Bristol Green Party

Where should socialists put their energy in 2023? This is a question facing many on the left.

There are some obvious answers. The wave of industrial militancy that has swept across the country has necessitated a solidarity movement alongside it. Campaign groups like Enough is Enough have provided a space for people to begin organising for the economic transformations the country needs. With the climate crisis getting ever more urgent and a socialist solution to it ever more necessary – leftists have an important role to play within the climate movement. 

These are all vital movements for the left to be organising within. But most socialists accept that while the collective struggle of social movements and of organised labour are crucial to building a new society, these movements also need a political expression. They need a political organisation able to fight elections, assume political office and – ultimately – wield state power. Since Keir Starmer’s ascension to the top of his party, it is abundantly clear that political expression will not and cannot come from Labour.

Instead, it must come from elsewhere. For a growing number of people – including more than a dozen left wing ex-Labour Councillors, Jeremy Corbyn’s former spokesperson, and outriders and influencers of the Corbyn era – that political expression of the tsunami of rebellion sweeping across the country, the political expression of socialism, will come through the Green Party. 

In light of that, our editor Chris Jarvis is writing a weekly column setting out why disaffected socialists should join the Green Party.

The Greens are the only left part with a record of winning

There are three convincing arguments for socialists joining or staying in the Labour Party.

The first is the formal link between the trade union movement and Labour. We’ve partially dealt with this in an earlier article in the series – and it will be dealt with it further in future pieces.

The second is that the Labour Party is reformable from within. The argument being that it can be transformed from what Tony Benn described as a party with socialists in it into a socialist party. Last week, we tackled this point by looking at how the Labour Party’s anti-democratic nature precludes this.

But those two arguments only need tackling if we deal with the third argument. That is, the electoral system in the UK. The narrative is as follows: under first past the post, there is no prospect of electoral success for any party to the left of Labour. The practical realities of the electoral system mean that if you wish to transform society through a political party, the only vehicle through which to do it is Labour. No party to Labour’s left has ever won more than a couple of parliamentary seats. The Communist Party of Great Britain managed to win two in 1945. The Green Party has only ever won one. RESPECT got George Galloway elected in two different constituencies, but never won another seat. The SNP and Plaid Cymru have won more but aren’t seeking to secure a position in the UK government. Every other party to the left of Labour – from TUSC to the Socialist Labour Party and from Left Unity to the array of Trotskyist groups – has never managed to gain representation in parliament. Time and time again, we’ve seen left electoral projects fail, giving further evidence that the cut-throat, winner-takes-all electoral system is one of the strongest barriers to a more radical left party securing influence in parliament.

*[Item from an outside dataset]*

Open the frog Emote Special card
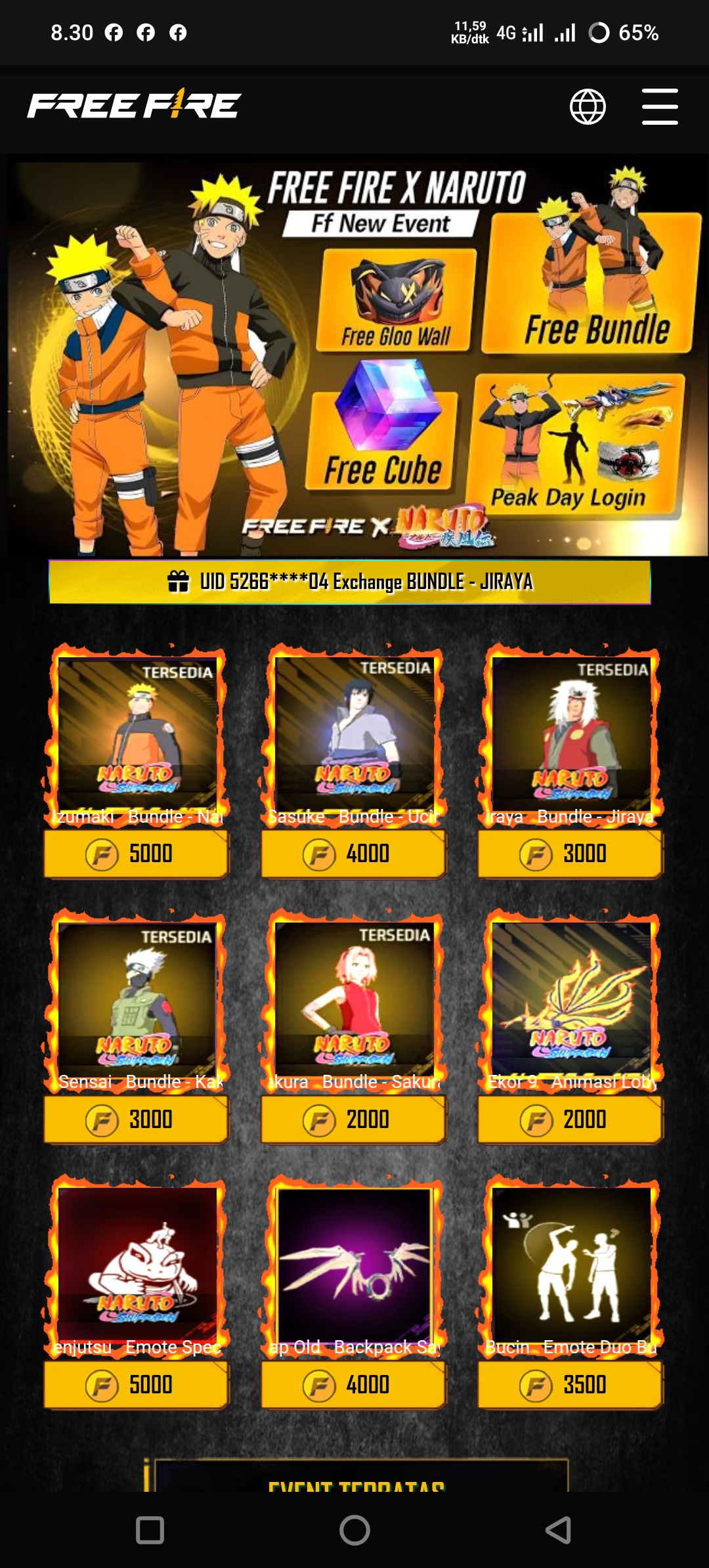The height and width of the screenshot is (1568, 709). coord(137,1265)

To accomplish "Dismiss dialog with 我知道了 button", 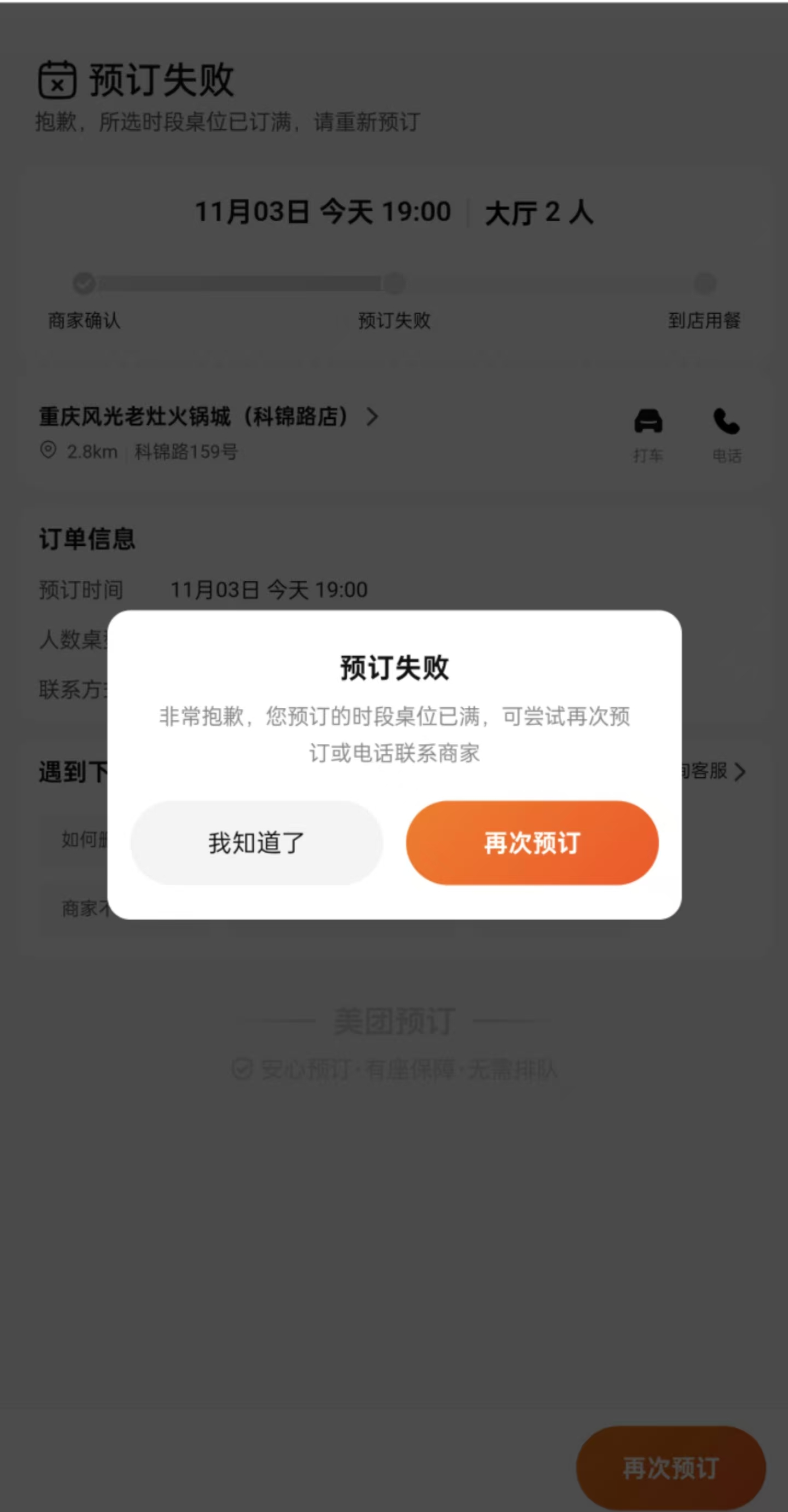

The argument is compelling, and it is undoubtedly true that we need urgent and fundamental democratic reform. But increasingly, the argument no longer applies to the Greens. Outside of Westminster, the Green Party of England and Wales has secured electoral success well beyond that of any party to Labour’s left active in England.

In London’s proportional elections to the Assembly, the Greens have had between two and three seats for the entire history of the body. While UKIP and the BNP both briefly broke onto the Assembly, no other left party has.

And when it comes to first past the post elections, the Greens have also shown they can win. After unprecedented gains in the 2019 local elections, followed by similar major successes in 2021 and 2022, the Green Party now has over 500 Councillors across England and Wales. Confidence of gaining more soon is also high. No party outside of the big three – Labour, the Lib Dems and the Tories – have ever had this many seats, not even UKIP at their peak. With that success has come genuine power, with the Greens in administration in Councils across the country.

And in Westminster too, the Greens have a real chance of breaking through in the future. An increasingly professionalised election machine that has paid dividends in local elections is being applied to a number of target parliamentary constituencies too. Most obviously, this is the case in Bristol, where the party’s co-leader Carla Denyer has high hopes of becoming the Greens’ second ever MP. But it also happening elsewhere, where there is a very real prospect of more Greens being elected to the House of Commons in the next two election cycles.

In light of Keir Starmer dragging Labour to the right, and in light of the fact that no other socialist electoral project having secured any real representation at any level of government, it’s clear that there’s only one left alternative with a track record of winning seats, of obtaining power and of delivering change when in office. That alternative is the Green Party.